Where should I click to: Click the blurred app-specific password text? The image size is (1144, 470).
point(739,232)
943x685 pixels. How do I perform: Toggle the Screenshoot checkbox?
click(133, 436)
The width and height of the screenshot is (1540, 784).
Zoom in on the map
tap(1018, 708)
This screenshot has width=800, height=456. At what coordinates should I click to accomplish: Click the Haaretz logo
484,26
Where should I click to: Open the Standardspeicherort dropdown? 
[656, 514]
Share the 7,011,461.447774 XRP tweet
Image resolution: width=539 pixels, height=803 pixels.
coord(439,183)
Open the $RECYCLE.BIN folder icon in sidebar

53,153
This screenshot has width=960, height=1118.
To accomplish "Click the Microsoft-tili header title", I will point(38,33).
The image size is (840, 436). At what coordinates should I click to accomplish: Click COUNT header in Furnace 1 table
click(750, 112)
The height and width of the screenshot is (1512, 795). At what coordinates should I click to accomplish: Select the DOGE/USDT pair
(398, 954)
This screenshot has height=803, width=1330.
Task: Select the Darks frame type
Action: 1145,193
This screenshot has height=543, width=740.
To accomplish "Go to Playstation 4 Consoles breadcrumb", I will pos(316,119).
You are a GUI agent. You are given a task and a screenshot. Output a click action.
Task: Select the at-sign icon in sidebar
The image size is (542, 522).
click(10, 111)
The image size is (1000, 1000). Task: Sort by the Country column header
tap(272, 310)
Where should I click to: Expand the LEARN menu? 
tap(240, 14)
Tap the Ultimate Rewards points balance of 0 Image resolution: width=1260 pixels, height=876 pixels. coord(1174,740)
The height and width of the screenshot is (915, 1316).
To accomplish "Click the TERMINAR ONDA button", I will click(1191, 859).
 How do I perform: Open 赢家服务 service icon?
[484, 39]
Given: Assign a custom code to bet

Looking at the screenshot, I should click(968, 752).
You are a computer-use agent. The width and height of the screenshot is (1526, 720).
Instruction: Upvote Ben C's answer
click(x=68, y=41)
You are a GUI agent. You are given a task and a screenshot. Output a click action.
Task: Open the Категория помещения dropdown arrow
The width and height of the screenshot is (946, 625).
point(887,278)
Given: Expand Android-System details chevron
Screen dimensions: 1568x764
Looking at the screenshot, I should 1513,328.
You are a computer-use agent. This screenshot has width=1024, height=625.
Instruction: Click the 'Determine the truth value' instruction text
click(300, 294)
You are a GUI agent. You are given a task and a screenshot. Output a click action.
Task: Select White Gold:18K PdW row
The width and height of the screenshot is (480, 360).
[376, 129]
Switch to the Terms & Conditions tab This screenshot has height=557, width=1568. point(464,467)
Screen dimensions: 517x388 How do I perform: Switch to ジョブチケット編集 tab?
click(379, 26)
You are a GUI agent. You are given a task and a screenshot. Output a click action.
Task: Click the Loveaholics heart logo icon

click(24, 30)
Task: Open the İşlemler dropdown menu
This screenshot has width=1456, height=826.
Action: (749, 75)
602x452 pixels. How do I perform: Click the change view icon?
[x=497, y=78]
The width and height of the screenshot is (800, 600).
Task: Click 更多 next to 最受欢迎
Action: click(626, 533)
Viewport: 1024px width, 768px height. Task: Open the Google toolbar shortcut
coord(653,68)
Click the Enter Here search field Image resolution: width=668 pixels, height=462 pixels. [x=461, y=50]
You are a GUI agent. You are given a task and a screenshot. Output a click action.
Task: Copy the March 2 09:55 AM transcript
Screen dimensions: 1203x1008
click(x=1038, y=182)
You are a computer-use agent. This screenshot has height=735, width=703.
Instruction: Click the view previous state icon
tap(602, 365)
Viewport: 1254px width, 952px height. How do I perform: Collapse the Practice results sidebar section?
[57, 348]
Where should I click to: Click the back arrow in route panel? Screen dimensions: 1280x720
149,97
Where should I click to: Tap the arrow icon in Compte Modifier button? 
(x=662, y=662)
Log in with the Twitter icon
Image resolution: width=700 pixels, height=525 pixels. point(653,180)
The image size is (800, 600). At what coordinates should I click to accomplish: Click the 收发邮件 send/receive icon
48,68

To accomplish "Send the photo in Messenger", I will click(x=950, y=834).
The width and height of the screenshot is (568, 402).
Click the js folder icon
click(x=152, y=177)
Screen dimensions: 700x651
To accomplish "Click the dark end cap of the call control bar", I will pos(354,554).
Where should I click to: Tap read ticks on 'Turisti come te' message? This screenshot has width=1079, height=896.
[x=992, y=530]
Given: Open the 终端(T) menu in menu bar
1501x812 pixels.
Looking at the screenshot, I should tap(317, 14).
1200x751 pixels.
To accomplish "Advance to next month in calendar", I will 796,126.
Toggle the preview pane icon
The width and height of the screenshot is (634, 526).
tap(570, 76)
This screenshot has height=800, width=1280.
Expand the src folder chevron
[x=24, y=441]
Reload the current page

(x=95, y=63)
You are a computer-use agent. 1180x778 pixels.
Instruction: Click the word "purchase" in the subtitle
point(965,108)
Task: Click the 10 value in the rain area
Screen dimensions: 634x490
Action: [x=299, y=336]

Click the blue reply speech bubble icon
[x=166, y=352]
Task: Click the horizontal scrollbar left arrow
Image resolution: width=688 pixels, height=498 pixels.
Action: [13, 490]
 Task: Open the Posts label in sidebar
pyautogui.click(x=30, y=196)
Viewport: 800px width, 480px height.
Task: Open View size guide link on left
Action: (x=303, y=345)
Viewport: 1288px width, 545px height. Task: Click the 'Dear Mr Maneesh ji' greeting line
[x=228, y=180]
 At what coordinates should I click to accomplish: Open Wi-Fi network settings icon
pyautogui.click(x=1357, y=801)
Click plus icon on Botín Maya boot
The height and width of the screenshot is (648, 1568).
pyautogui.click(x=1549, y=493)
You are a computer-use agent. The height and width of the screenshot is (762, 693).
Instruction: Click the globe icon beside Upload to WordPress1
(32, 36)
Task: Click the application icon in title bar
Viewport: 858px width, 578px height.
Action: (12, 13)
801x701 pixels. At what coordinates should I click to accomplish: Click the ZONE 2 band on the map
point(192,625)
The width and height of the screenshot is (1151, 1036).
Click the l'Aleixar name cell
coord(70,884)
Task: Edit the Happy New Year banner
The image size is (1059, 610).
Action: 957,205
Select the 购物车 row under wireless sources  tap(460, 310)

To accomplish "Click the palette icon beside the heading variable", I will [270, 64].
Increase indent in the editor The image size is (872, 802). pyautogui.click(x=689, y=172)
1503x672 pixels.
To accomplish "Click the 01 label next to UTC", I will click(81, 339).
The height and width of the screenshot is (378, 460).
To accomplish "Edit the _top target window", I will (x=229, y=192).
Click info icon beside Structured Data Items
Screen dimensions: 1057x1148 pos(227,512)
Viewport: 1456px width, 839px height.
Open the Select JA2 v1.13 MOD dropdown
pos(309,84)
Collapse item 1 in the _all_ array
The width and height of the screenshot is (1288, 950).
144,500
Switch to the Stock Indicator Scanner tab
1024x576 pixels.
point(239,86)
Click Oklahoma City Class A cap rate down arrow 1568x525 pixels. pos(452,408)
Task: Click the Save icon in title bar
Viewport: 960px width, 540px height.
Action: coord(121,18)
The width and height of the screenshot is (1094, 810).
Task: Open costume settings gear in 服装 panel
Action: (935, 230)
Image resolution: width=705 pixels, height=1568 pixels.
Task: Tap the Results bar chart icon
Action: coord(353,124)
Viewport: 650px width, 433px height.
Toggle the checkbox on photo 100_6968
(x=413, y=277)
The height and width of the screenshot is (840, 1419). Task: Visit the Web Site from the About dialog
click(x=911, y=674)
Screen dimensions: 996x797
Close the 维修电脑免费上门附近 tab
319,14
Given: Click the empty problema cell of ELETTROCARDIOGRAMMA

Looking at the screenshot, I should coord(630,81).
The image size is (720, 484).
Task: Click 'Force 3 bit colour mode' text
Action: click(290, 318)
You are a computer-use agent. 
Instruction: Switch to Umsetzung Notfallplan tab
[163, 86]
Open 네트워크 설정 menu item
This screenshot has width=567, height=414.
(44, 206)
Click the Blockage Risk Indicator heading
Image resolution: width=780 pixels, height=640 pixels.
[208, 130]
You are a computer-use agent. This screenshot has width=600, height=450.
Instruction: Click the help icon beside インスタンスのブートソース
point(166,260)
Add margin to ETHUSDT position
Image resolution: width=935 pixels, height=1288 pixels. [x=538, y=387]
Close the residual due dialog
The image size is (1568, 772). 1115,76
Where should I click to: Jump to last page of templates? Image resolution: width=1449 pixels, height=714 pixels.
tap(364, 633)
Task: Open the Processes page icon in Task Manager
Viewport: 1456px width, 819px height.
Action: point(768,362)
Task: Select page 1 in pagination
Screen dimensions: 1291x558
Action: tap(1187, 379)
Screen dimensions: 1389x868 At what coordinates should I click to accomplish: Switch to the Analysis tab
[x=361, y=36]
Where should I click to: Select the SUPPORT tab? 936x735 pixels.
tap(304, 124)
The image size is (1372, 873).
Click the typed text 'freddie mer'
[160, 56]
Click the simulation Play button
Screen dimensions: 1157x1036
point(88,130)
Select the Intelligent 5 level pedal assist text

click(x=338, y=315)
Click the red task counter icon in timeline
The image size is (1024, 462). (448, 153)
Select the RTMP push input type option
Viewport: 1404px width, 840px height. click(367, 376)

==================================================

Each line of the data that holds the word "computer" should be copied.

WORKED SOLUTION:
You are a computer-use agent. The width and height of the screenshot is (1526, 720).
You are a computer-use agent. This screenshot has width=1024, height=625.
You are a computer-use agent. This screenshot has height=735, width=703.
You are a computer-use agent. 1180x778 pixels.
You are a computer-use agent. The height and width of the screenshot is (762, 693).
You are a computer-use agent. 
You are a computer-use agent. This screenshot has width=600, height=450.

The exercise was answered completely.